• **Instructions to follow**: Copy out everything from the start of the items down through the line containing "pyautogui.click(x=952, y=121)", both ends included.

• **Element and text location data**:
** START **

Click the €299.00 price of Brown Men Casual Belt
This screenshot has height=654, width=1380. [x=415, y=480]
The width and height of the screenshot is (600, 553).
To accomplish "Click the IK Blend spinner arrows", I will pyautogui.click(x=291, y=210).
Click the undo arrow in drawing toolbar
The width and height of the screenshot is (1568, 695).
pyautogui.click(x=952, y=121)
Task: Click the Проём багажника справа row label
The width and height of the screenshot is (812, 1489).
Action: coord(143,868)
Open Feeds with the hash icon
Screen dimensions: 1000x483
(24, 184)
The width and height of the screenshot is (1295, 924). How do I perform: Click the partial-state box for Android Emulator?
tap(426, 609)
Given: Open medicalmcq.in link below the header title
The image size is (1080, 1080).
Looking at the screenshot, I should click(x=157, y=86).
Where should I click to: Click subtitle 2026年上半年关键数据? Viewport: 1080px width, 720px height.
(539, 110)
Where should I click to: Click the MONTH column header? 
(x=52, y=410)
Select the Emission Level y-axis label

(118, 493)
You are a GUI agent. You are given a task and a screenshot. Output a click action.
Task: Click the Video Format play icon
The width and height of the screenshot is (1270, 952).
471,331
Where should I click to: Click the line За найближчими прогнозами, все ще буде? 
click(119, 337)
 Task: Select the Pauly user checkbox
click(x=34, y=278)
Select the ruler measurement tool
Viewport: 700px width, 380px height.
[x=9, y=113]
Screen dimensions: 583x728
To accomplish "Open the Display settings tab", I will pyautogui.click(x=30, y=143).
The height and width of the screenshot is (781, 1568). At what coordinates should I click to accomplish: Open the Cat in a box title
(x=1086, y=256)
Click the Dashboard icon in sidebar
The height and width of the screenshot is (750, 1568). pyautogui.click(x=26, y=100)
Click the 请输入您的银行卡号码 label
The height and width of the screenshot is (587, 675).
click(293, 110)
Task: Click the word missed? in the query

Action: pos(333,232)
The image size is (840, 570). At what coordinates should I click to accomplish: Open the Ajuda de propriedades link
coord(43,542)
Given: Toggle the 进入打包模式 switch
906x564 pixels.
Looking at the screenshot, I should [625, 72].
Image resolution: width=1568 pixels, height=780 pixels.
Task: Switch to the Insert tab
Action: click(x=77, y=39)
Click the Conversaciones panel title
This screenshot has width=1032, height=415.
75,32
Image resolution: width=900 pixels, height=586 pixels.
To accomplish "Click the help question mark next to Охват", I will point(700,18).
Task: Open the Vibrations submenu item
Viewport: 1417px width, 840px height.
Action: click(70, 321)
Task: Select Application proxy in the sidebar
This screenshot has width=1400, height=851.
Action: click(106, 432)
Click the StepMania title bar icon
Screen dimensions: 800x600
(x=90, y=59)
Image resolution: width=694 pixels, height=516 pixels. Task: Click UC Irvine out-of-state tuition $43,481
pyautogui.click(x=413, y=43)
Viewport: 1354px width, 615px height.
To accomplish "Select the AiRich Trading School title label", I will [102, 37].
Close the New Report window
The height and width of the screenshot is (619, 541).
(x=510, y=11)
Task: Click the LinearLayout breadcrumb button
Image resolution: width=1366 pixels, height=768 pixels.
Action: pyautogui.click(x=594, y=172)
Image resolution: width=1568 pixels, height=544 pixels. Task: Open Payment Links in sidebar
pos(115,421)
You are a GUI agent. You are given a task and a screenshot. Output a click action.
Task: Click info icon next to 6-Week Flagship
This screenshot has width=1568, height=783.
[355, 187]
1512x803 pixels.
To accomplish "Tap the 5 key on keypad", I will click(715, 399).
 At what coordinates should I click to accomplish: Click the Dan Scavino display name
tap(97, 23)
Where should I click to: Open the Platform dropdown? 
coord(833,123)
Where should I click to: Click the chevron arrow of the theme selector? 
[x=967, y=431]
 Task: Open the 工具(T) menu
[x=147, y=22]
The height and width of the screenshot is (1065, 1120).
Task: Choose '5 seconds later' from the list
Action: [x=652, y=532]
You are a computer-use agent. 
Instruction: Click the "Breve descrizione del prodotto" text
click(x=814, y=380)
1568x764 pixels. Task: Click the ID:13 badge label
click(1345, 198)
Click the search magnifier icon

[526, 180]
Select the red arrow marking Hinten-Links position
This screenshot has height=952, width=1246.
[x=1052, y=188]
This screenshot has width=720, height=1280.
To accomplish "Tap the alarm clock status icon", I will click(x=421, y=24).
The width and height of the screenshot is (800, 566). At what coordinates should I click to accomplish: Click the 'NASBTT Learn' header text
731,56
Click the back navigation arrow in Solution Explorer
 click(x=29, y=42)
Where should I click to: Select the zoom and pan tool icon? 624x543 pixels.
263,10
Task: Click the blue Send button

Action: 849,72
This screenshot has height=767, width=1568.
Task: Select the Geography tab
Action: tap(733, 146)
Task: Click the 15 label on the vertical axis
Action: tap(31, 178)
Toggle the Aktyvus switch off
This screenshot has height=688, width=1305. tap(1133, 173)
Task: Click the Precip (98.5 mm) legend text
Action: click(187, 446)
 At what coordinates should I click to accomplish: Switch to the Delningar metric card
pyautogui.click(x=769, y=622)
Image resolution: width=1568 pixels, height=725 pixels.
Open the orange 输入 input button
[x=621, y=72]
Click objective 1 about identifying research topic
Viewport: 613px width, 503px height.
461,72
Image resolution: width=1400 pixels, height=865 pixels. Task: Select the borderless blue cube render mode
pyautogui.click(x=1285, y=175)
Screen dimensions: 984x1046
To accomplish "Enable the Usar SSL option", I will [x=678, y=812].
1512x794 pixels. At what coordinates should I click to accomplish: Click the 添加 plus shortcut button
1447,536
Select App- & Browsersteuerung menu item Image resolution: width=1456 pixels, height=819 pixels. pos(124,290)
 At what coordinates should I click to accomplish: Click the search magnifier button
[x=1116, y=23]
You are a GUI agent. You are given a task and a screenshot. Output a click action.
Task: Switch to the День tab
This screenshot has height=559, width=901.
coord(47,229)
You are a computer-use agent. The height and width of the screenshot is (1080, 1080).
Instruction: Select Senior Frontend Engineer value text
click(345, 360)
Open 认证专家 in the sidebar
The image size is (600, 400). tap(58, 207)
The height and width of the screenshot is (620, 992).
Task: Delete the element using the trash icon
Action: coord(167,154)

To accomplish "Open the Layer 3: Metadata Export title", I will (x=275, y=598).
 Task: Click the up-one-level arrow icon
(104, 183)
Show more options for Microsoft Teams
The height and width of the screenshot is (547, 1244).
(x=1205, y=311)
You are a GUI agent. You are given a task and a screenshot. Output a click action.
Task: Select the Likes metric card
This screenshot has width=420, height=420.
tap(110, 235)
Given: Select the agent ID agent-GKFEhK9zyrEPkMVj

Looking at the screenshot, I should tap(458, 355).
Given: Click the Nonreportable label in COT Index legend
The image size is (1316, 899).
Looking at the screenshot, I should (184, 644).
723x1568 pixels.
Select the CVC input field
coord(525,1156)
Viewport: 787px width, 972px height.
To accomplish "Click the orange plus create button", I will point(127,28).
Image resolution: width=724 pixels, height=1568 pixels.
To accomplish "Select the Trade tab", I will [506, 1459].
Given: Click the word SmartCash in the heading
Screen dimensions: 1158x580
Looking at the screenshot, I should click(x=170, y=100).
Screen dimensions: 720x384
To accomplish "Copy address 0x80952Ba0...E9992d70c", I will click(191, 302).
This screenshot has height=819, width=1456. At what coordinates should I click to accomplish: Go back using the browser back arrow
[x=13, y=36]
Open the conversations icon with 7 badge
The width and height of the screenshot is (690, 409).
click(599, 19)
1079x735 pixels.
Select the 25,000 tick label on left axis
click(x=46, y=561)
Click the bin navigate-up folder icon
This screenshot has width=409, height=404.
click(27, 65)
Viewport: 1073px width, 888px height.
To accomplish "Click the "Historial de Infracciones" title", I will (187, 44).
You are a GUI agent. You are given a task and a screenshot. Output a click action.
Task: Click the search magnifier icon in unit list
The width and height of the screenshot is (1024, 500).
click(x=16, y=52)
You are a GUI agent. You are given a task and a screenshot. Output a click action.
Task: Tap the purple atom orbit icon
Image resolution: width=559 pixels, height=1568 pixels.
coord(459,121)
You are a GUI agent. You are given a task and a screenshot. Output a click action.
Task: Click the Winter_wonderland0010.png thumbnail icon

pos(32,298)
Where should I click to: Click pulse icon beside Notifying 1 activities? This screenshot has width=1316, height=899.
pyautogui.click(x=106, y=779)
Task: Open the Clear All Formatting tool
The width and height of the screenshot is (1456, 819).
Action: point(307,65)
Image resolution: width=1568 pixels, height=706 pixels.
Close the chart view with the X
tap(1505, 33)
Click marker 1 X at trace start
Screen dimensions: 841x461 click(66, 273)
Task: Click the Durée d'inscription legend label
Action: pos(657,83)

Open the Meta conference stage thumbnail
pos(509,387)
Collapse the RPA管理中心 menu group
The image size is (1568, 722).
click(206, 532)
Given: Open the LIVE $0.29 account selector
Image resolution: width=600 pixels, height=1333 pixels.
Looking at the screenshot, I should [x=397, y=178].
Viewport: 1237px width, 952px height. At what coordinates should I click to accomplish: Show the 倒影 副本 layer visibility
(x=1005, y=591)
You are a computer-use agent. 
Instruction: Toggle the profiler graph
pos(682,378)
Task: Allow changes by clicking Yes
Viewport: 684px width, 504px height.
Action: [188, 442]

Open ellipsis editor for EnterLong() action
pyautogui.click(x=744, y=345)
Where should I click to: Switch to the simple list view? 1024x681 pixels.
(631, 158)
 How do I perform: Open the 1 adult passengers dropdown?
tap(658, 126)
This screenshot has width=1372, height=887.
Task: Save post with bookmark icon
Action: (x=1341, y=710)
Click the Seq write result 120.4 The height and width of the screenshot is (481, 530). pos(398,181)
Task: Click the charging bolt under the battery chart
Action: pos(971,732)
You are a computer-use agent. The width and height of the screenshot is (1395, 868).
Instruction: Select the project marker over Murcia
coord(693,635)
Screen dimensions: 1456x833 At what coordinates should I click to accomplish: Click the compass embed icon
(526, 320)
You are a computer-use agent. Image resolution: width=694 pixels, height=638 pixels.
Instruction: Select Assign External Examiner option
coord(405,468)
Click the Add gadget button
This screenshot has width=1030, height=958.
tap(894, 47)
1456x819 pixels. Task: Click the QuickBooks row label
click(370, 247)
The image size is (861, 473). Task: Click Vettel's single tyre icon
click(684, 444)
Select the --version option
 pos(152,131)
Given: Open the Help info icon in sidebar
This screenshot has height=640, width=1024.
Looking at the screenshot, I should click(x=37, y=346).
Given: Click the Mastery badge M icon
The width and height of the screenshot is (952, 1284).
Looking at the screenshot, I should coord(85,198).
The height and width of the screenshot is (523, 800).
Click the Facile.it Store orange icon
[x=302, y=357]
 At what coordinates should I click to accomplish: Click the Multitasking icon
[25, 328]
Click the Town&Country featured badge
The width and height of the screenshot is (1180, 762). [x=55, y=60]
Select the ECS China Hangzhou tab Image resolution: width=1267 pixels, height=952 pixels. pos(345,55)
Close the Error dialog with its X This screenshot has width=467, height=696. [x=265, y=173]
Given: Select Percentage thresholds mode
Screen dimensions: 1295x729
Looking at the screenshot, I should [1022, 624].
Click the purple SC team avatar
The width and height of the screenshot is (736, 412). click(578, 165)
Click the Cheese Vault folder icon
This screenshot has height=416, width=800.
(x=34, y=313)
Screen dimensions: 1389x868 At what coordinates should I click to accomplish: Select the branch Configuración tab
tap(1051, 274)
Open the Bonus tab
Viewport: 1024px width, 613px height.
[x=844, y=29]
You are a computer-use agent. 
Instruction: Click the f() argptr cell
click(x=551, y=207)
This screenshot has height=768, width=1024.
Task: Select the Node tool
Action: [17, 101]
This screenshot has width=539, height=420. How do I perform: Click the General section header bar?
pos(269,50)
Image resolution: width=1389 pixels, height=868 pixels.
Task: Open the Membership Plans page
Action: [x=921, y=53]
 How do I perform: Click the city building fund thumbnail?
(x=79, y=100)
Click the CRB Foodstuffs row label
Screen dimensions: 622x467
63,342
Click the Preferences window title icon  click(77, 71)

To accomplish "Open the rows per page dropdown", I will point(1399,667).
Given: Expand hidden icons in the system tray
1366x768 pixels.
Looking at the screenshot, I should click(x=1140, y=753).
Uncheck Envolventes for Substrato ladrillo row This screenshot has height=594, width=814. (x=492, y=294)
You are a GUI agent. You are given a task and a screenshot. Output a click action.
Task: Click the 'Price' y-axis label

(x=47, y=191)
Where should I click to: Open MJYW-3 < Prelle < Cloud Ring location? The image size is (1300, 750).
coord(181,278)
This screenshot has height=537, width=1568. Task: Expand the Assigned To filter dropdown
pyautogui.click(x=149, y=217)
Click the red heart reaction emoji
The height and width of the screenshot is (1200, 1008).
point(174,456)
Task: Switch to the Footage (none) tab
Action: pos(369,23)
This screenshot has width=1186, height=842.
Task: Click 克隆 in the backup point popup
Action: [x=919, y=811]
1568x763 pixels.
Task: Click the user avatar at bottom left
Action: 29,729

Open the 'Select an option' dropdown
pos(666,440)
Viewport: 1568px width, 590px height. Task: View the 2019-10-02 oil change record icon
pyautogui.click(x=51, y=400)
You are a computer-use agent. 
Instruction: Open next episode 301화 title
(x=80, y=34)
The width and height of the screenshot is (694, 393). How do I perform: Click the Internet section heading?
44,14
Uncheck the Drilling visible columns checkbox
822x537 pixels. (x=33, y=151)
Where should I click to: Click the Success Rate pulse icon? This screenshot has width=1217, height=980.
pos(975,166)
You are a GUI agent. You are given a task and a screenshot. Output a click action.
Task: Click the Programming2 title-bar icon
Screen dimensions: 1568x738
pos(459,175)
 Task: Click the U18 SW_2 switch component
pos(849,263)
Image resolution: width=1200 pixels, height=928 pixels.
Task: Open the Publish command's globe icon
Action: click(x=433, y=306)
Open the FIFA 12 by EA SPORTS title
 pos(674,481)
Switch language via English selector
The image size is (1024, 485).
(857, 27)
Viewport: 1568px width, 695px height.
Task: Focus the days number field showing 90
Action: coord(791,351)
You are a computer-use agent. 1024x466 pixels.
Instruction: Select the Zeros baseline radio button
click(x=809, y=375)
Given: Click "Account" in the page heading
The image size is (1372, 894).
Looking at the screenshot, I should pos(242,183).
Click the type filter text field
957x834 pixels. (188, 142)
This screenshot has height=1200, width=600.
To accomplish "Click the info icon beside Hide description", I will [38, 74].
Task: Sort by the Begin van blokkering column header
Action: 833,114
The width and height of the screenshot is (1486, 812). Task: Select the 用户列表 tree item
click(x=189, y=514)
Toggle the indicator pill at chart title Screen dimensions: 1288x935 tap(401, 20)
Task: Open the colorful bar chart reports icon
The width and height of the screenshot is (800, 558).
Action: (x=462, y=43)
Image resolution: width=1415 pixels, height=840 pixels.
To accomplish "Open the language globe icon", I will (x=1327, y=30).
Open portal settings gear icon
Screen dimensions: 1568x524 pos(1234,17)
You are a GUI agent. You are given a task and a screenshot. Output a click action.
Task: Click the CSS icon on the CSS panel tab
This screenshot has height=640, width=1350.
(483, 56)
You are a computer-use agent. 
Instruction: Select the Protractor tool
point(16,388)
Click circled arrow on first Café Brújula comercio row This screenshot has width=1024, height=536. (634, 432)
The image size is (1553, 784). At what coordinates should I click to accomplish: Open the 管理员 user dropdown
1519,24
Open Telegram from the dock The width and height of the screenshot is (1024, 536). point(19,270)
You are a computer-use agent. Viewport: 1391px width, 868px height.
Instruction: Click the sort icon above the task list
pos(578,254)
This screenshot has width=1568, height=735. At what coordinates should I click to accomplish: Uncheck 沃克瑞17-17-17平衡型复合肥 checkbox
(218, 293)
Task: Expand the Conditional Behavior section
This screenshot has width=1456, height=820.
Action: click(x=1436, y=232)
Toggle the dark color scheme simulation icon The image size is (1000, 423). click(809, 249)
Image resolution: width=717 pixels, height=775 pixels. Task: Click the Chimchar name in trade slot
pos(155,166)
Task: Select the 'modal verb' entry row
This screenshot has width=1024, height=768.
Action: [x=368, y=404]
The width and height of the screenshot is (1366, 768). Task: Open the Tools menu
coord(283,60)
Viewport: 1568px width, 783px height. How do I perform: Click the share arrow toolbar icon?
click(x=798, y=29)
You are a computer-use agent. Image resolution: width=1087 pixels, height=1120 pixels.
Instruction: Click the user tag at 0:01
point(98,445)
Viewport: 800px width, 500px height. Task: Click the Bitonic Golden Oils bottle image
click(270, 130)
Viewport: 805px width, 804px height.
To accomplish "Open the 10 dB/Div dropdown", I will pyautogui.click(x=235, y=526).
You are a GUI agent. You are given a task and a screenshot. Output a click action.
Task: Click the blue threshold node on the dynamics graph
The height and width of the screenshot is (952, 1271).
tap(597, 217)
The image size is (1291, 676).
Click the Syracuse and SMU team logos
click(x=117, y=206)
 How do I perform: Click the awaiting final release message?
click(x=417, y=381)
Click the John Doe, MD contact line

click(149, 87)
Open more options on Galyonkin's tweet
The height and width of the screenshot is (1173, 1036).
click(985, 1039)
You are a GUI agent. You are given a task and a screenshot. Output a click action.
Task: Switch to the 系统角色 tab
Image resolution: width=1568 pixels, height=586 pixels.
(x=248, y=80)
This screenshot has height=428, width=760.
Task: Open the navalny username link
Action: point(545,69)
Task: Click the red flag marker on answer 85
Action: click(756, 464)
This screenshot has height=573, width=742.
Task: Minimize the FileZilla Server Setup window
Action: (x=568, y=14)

** END **

• **Response for this exercise**:
Click the €299.00 price of Brown Men Casual Belt
This screenshot has height=654, width=1380. [x=415, y=480]
The width and height of the screenshot is (600, 553).
To accomplish "Click the IK Blend spinner arrows", I will pyautogui.click(x=291, y=210).
Click the undo arrow in drawing toolbar
The width and height of the screenshot is (1568, 695).
pyautogui.click(x=952, y=121)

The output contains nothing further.